Task instructions> Could you copy out, word for word, the rows from the line with "Locate an element" to the line with "What do you", including both of those lines?

Input rows>

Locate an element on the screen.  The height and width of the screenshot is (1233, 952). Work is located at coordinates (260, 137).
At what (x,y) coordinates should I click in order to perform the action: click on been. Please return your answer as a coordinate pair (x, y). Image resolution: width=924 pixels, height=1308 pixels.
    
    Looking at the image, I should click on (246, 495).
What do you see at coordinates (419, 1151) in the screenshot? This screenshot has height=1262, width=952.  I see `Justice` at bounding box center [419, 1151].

...

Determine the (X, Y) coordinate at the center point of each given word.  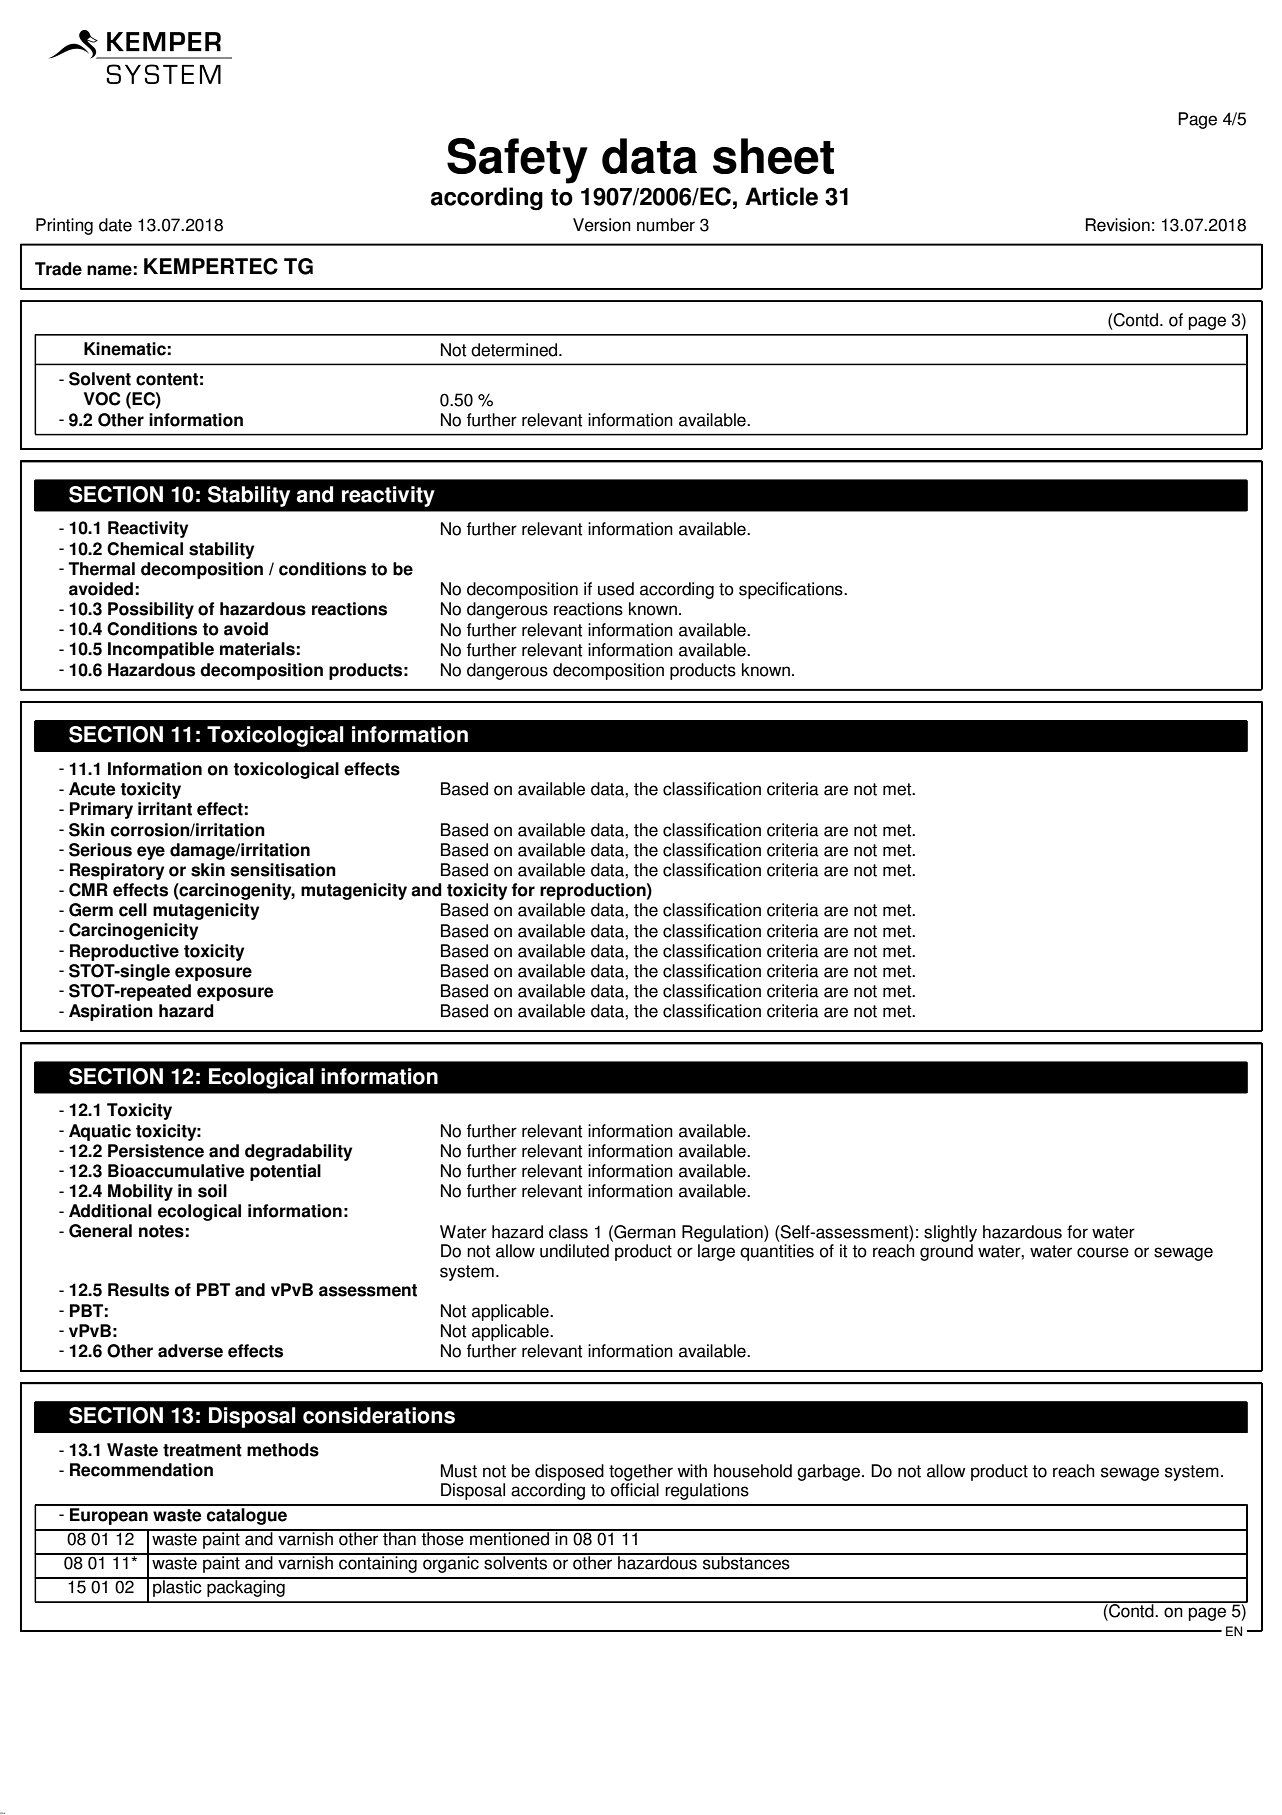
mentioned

Task result>
Locate an element on the screen.  The height and width of the screenshot is (1233, 952). Work is located at coordinates (260, 137).
At what (x,y) coordinates should I click in order to perform the action: click on been. Please return your answer as a coordinate pair (x, y). Image resolution: width=924 pixels, height=1308 pixels.
    
    Looking at the image, I should click on (246, 495).
What do you see at coordinates (419, 1151) in the screenshot? This screenshot has height=1262, width=952.  I see `Justice` at bounding box center [419, 1151].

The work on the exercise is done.